**Given exercise 1**
In the text below on the Austrians and the New Classicals, what is the name of Noah Smith's blog?
**Given exercise 2**
State whether each of the following statements agrees with the text below on the Austrians and the New Classicals. Answer yes or no, and quote the deciding words of the text exactly. (a) Smith holds that the New Classicals took what was worthwhile within the Austrian research program. (b) The definition of "normal science" is attributed to Friedrich Hayek. (c) The New Classicals embraced equilibrium theories of the business cycle inspired by Hayek's work in the twenties.
**Given exercise 3**
From the text below on the Austrians and the New Classicals, output a passage without any change. Begin at the words "-Thomas Kuhn, The" and stop after "controversy now continues.".

**Text to read**
********
"Normal science" means research firmly based upon one or more past scientific achievements, achievements that some particular scientific community acknowledges for a time as supplying the foundation for its further practice.
-Thomas Kuhn, The Structure of Scientific Revolutions
Comparisons between the Austrians and the New Classicals are nothing new. The New Classicals often thought of themselves as continuing the Austrian project of theorizing by embracing equilibrium-theories of the business cycle inspired by Hayek’s work in the twenties. Alex Tabarrok wrote that has argued that Robert Lucas is the greatest Austrian economist of the 20th century. The controversy now continues.
In his blog, “Noahopinion”, Noah Smith argues that the New Classicals drank the Austrians' milkshake. They took what was worthwhile within the Austrian research program, and advanced it further than any Austrian has been able to. The problem with Smith’s argument is that even though there is much that the Austrians and New Classicals agree on, the disagreements between the two are far too many for the New Classicals and Austrians to be continued a single strand of thought. Those differences are brought to light when we consider that the New Classicals, who could very much be considered heirs to the techniques of the Market Socialist Oskar Lange, cannot make sense of the Austrian critique of socialism within their way of doing economics.
********
**Excerpted records**

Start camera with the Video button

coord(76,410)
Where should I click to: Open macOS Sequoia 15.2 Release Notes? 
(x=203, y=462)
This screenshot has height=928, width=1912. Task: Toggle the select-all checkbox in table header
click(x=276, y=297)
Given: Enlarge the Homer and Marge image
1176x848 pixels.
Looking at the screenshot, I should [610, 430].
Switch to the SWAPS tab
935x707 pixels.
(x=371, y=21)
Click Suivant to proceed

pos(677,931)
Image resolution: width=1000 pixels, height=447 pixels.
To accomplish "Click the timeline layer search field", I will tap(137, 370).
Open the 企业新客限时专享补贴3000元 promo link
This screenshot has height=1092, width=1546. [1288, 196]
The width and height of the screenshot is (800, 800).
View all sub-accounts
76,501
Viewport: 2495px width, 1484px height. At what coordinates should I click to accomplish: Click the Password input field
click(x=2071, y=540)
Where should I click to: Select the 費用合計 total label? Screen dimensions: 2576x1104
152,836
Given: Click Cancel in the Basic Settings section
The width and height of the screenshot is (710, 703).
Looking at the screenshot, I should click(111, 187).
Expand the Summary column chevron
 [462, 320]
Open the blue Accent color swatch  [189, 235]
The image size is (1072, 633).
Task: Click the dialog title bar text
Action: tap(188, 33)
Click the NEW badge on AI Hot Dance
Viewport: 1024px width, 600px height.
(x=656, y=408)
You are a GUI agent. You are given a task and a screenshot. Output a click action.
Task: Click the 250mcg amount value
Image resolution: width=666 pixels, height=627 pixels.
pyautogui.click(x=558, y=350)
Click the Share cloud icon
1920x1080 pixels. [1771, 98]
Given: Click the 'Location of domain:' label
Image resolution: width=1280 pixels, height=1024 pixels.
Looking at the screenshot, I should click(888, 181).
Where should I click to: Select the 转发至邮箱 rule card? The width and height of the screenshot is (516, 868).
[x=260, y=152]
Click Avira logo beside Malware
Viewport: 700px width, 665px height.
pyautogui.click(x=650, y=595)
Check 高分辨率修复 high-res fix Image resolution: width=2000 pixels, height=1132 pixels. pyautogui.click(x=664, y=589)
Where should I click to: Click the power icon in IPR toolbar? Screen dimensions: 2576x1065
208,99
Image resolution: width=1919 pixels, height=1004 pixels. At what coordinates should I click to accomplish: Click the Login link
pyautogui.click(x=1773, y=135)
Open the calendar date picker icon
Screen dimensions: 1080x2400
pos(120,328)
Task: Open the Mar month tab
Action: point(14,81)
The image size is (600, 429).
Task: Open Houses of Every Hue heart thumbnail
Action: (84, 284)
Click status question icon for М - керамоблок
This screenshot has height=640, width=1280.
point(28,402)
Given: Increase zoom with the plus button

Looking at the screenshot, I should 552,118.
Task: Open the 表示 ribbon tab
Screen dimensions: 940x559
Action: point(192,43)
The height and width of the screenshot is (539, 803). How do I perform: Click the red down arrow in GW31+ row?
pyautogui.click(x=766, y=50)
********
**Final result 1**
Noah Smith's blog is called “Noahopinion”.

**Final result 2**
(a) Yes: "They took what was worthwhile within the Austrian research program"
(b) No: "-Thomas Kuhn, The Structure of Scientific Revolutions"
(c) Yes: "embracing equilibrium-theories of the business cycle inspired by Hayek’s work in the twenties"

**Final result 3**
-Thomas Kuhn, The Structure of Scientific Revolutions
Comparisons between the Austrians and the New Classicals are nothing new. The New Classicals often thought of themselves as continuing the Austrian project of theorizing by embracing equilibrium-theories of the business cycle inspired by Hayek’s work in the twenties. Alex Tabarrok wrote that has argued that Robert Lucas is the greatest Austrian economist of the 20th century. The controversy now continues.